### What the task asks
Number of lines below with the word "computer": state it and write nothing more.

━━━━━ Data supplied ━━━━━

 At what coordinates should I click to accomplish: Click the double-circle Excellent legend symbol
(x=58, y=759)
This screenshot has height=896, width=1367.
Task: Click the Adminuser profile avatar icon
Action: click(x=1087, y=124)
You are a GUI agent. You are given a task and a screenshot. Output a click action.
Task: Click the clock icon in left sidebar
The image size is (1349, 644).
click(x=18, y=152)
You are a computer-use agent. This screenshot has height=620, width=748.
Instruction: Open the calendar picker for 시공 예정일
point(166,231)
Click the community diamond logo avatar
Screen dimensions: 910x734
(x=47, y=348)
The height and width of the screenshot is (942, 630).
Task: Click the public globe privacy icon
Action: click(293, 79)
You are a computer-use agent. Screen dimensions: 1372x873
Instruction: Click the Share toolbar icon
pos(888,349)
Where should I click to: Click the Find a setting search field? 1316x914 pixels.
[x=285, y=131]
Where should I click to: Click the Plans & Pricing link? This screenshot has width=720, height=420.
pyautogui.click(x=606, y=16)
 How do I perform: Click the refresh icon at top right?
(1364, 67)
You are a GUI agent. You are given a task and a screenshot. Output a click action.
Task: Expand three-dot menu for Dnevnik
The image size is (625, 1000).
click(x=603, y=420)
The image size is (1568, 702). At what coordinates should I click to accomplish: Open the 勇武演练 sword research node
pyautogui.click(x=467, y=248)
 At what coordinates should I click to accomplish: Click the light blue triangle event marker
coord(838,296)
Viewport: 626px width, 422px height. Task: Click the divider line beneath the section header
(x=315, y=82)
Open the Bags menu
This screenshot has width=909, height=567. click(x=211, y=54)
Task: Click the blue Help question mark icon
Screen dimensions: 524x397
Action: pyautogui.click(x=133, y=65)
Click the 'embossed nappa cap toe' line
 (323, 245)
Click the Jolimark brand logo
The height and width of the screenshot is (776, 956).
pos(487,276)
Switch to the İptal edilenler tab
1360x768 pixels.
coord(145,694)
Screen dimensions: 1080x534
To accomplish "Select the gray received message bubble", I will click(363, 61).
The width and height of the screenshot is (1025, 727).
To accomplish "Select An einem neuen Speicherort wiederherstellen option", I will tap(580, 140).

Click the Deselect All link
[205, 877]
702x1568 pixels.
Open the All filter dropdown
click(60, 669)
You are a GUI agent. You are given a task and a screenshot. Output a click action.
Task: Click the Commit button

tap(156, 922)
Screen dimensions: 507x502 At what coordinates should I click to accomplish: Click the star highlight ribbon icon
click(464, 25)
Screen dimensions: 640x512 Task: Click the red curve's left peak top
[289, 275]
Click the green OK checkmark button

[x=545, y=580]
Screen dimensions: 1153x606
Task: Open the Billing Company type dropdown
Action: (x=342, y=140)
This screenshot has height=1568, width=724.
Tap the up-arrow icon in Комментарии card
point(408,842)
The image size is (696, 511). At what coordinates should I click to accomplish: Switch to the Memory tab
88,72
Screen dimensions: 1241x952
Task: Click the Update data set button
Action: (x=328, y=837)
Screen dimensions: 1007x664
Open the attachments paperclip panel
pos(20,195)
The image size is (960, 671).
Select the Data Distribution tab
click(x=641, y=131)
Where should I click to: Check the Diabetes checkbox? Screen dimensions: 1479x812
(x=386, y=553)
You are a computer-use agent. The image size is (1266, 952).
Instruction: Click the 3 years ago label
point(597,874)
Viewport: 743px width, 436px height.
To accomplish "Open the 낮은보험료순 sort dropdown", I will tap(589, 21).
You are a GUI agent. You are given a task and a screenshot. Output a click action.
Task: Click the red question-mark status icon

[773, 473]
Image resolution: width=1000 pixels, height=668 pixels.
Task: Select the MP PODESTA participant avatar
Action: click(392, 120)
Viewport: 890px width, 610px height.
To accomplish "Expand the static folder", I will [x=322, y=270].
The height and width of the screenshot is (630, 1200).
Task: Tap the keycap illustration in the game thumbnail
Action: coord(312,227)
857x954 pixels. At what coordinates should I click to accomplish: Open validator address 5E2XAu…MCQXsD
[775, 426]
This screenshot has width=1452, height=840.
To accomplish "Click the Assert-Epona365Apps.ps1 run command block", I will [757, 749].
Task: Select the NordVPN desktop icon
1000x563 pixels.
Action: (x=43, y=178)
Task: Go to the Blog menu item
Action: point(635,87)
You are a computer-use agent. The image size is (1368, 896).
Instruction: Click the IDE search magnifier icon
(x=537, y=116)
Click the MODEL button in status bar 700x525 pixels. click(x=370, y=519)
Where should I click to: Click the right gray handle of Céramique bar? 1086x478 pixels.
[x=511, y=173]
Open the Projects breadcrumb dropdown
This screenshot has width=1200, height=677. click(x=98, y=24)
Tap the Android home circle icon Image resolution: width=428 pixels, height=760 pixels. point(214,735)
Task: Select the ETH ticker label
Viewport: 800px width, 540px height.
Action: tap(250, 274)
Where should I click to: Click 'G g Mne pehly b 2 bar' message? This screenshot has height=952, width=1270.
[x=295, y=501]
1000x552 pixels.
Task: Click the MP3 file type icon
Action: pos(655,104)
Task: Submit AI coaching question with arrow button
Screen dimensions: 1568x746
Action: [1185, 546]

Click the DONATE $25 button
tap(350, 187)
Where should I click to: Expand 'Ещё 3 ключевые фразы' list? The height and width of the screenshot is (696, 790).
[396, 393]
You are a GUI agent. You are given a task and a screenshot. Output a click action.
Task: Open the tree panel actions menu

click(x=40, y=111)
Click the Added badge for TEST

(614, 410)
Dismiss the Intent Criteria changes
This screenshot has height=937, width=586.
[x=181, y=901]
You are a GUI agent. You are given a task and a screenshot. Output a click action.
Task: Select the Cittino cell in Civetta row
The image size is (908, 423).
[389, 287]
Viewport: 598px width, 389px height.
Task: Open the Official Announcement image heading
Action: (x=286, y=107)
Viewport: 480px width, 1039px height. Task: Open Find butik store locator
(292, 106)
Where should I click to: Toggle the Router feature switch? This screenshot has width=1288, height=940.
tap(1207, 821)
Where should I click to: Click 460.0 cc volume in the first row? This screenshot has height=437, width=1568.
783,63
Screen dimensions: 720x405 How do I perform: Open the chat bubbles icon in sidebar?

━━━━━

### Response to this exercise
4